Nelson’s Gold Toner – First Impressions

This week I received the one liter Nelson’s Gold Toner kit from Photographers Formulary.  I opened it on Friday and read the mixing instructions. They were a bit daunting so I waited until Saturday afternoon when I knew I could mix the kit uninterrupted.  The first part of the solution is mixed at 125 degrees and is difficult to get to mix if it falls below 125. Mixing the silver nitrate is done at room temperature but you have to add it to the first solution after it has cooled so there is a bit of a wait before you can combine the solutions to create “Solution A”. Solution B is the gold chloride and mixes easily at 68* but you want to get all the gold out of the shipping vial, which isn’t hard except your are dealing with a tiny bit of gold and only 62.5ml of water. After mixing the gold you pour 1/2 of it into Solution A and reserve the other half as a replenisher. You can store the replenisher portion in its original container and add 3-4 mls after 50 or so 8×10 toned prints to the toner or as needed. After mixing you then need to let the mixed gold toner sit at least overnight. I found there was a great deal of floating sediment in mine so I let it sit for more than 48 hours hoping the chemicals would absorb. (They didn’t)

Using the gold toner is a bit more difficult than other toners I have been using in that you have to use it at a temperature between 100 and 110 degrees F according to the instructions. So I heated up its glass container (secretly hoping the floating particles would remix, they didn’t) to nearly 110. I then put two trays in my kitchen sink to act as a double boiler. In practice I found it very difficult to keep the toner above 90 degrees. I pre-soaked my prints in 90+ degree water too to prep them for the hot toner to come.

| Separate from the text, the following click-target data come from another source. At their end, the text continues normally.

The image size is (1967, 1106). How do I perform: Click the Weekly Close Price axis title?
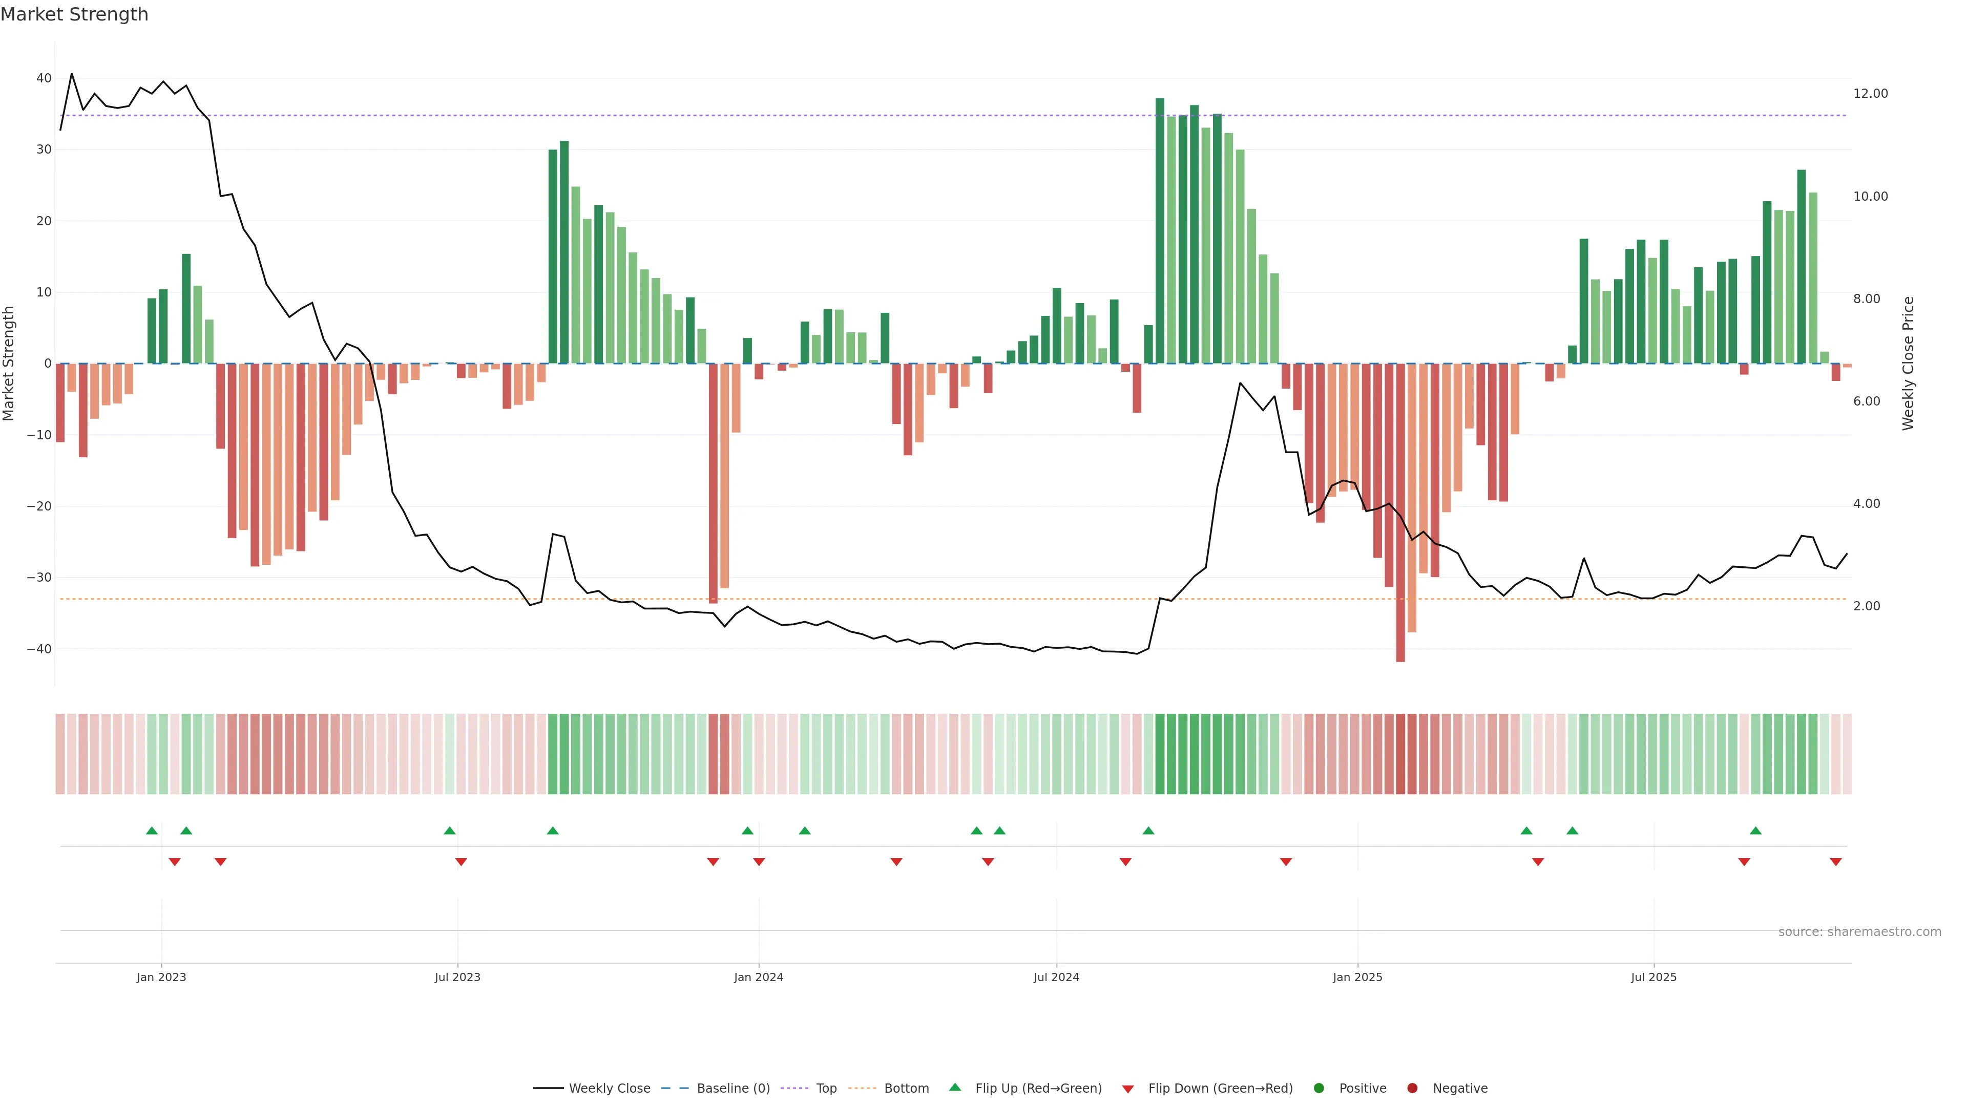1908,363
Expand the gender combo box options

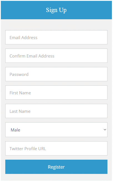click(56, 130)
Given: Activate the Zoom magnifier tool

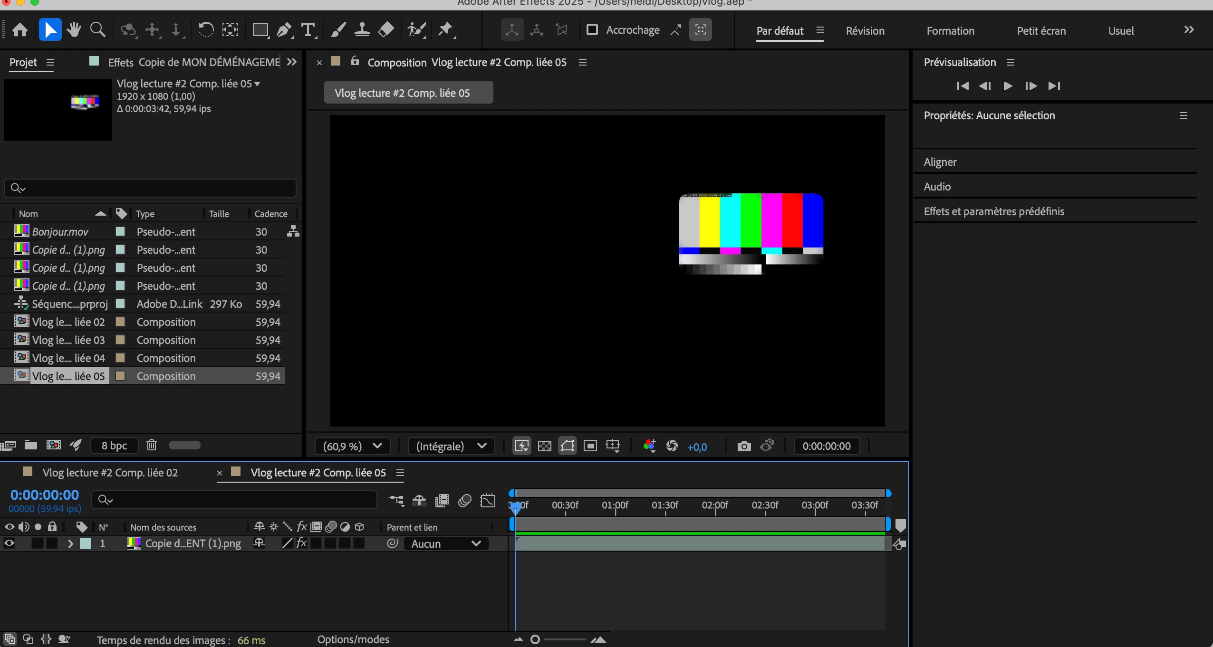Looking at the screenshot, I should pyautogui.click(x=97, y=30).
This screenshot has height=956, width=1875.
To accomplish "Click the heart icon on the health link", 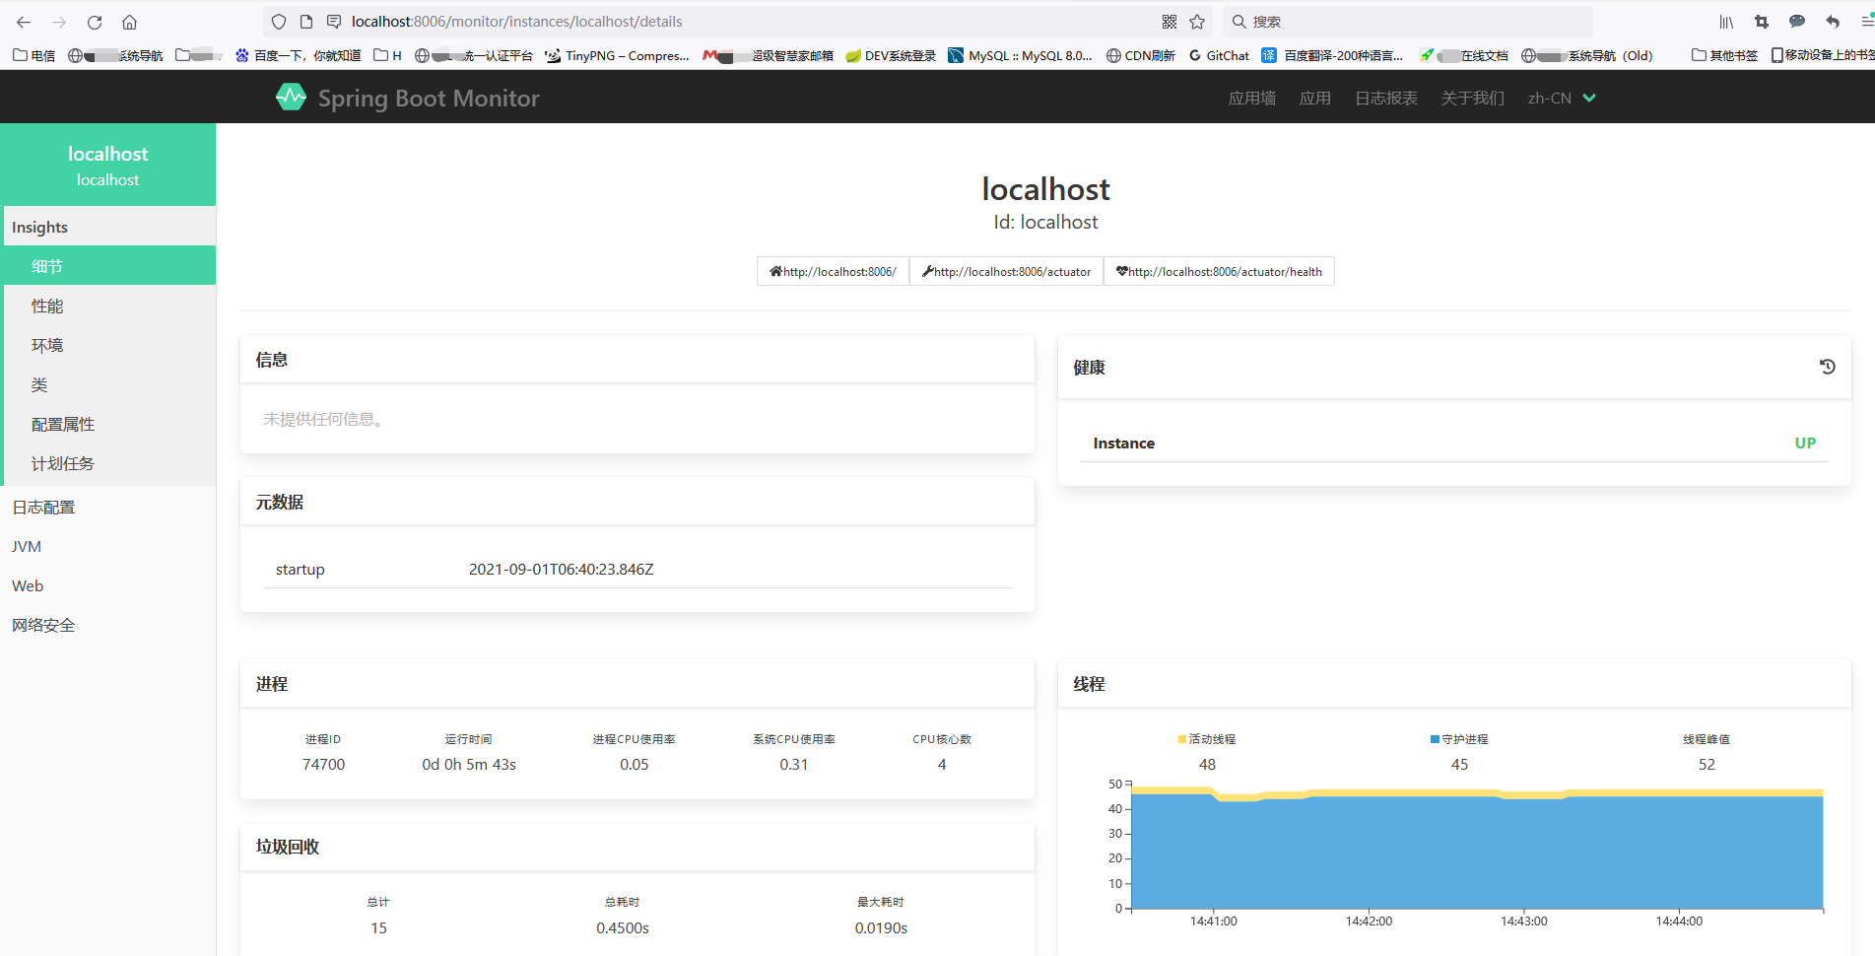I will click(1121, 271).
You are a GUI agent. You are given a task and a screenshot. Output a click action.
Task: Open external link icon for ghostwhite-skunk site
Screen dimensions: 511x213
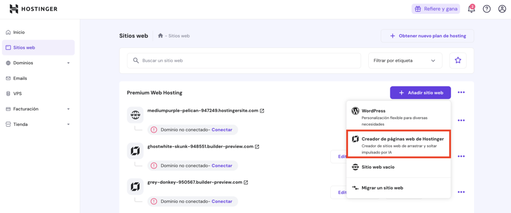[257, 147]

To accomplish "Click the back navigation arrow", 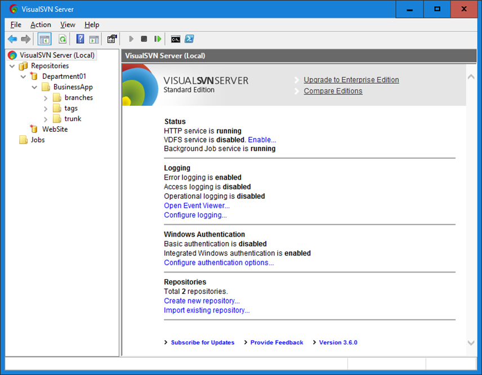I will click(x=12, y=39).
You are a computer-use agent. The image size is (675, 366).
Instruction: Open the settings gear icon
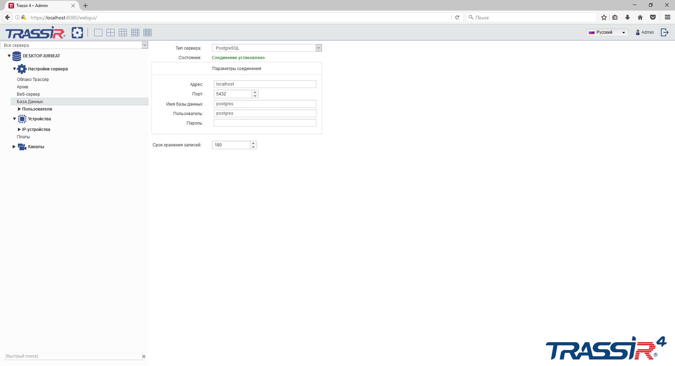(77, 32)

click for larger viewI chose a test print with good blacks, mid tones and plenty of whitewater for my initial test, printed on Ilford MGFB Warmtone. I cut the print into 4 strips. I dropped all four strips into the toner and agitated constantly. I removed them from the toner at 5 minute intervals to see the color shift. The first 5 minute strip had no noticeable color shift while wet (but the scanner picks it up when dry), but has some slight bleaching in the highlights. The 10 minute strip is where I began to see a color shift in the highlights. At 15 minutes, color had shifted in the mid tones, and by 20 minutes full toning to a brown tone had occurred even in the shadows. However I feel the darkest shadows are blacker than they are warm.

I then chose 3 other prints to tone fully so I could evaluate the brown tone against my favorite Thiourea brown tone. Noticeable shifts to a warm tone occurred around 10 minutes in the highlights. 12 minutes was even more noticeable. I probably could have stopped there and been happy with a mix of warm and neutral tones, but I decided to progress until 20 minutes had elapsed. On one of the images I did stop at 15 minutes just for comparison. The two images that went to 20 minutes at first were a warm tone but not really brown, until I put them in the wash tray. Then they shifted rapidly to a rich warm brown. The wash tray was around 100-105 degrees so it may have helped the toner complete its task.  After toning I gave each image a good rinse and final wash. The used toner is returned to its storage bottle for further use. On my drying blotter I compared the wet prints to similar prints toned with Thiourea. The brown is almost the same.

So I like the brown full toned image and the economy of the toner. I dislike the mixing process, floating sediment, and trying to maintain the high temperature. I do feel I might have better control over the split tonality than I do with Thiourea since there is no bleaching step, longer development time, and I can pull the print at various times to evaluate the tonal and density changes. I will have to experiment with split toning with Selenium and/or Thiourea toners to see what other tonal values are possible. Like the Thiourea toner I would likely want to “overprint” the image to allow the toner bleaching action and visual density loss to be less dramatic in the highlights.

I would encourage anyone looking to experiment with warm toners to give this one a try. If you have used it, please tell me of your experiences and any tips or tricks you may have.